Vom Schielen, Fernsehen und Lesen im Dunkeln

«Du verdirbst dir noch die Augen» oder «Wenn du so weitermachst, brauchst du bald eine Brille», solche und ähnliche Ermahnungen haben wohl die meisten von uns in der Kindheit gehört. Es gibt Geschichten – andere sagen auch Mythen – die schon Generationen von Eltern ihren Kindern erzählt haben. «Vom vielen Fernsehen gibts rechteckige Augen» – wobei inzwischen der Computer den Fernseher abgelöst haben dürfte –, «Vom Schielen können die Augen stehen bleiben» oder eben «Lesen im Dunkeln schadet den Augen». Jeder kennt diese Mythen rund ums Auge. Doch was stimmt, was stimmt nicht?

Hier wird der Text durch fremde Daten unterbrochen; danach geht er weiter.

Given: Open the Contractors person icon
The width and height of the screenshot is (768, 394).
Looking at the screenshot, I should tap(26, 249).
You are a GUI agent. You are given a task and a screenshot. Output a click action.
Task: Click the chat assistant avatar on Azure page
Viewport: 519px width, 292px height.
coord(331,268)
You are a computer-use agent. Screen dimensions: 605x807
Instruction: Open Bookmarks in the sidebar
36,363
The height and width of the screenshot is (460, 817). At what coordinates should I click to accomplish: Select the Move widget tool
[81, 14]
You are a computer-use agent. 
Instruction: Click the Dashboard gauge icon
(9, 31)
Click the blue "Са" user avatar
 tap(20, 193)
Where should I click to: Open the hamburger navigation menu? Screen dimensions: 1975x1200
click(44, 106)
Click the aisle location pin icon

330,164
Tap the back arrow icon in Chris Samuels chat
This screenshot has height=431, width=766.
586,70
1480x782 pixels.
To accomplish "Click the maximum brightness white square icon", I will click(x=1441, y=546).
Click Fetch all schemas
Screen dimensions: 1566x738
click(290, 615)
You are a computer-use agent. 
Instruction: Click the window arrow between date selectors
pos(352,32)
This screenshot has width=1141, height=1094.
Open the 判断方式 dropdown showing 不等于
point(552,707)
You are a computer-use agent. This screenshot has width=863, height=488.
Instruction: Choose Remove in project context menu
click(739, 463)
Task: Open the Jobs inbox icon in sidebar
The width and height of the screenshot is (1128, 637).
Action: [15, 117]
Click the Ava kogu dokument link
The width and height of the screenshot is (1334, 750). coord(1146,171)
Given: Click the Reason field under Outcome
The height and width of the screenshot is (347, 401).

Vom Schielen können die Augen stehen bleiben. Dieser Mythos ist falsch. Wenn man bewusst schielt, dann ist bisher kein einziger Fall bekannt, bei dem die Augen tatsächlich stehen geblieben wären. Sollte es sich jedoch um ein unbewusstes Schielen handeln, deutet das auf eine Störung der Sehfunktion hin und bedarf fachärztlicher Behandlung. Gerade bei Kindern führt ein unbehandeltes Schielen zu einer Einschränkung oder zum Verlust des räumlichen Sehens. Aus diesem Grund ist es ratsam, mit seinem Kind regelmässig den Augenarzt aufzusuchen.


Vom Fernsehen bekommt man viereckige Augen. Auch dieser Mythos ist falsch! Jeder kennt den Spruch von der Mutter oder dem Vater: «Wenn du lange fernsiehst, bekommst du viereckige Augen!» Doch wahr ist diese Aussage natürlich nicht. Es stimmt zwar, dass langes Fernsehen keinen positiven Effekt auf die Sehstärke des Auges hat, seine Form wird dadurch aber nicht verändert. Einige Wissenschaftler vertreten die Meinung, dass ein zu kleiner Abstand zum Fernseher zur Förderung einer Kurzsichtigkeit führt, abschliessend erforscht ist aber auch das nicht. Kindern, deren Eltern für regelmässige Pausen beim Fernsehen und ausreichend Abstand zum Gerät sorgen, kann  diesbezüglich nichts passieren.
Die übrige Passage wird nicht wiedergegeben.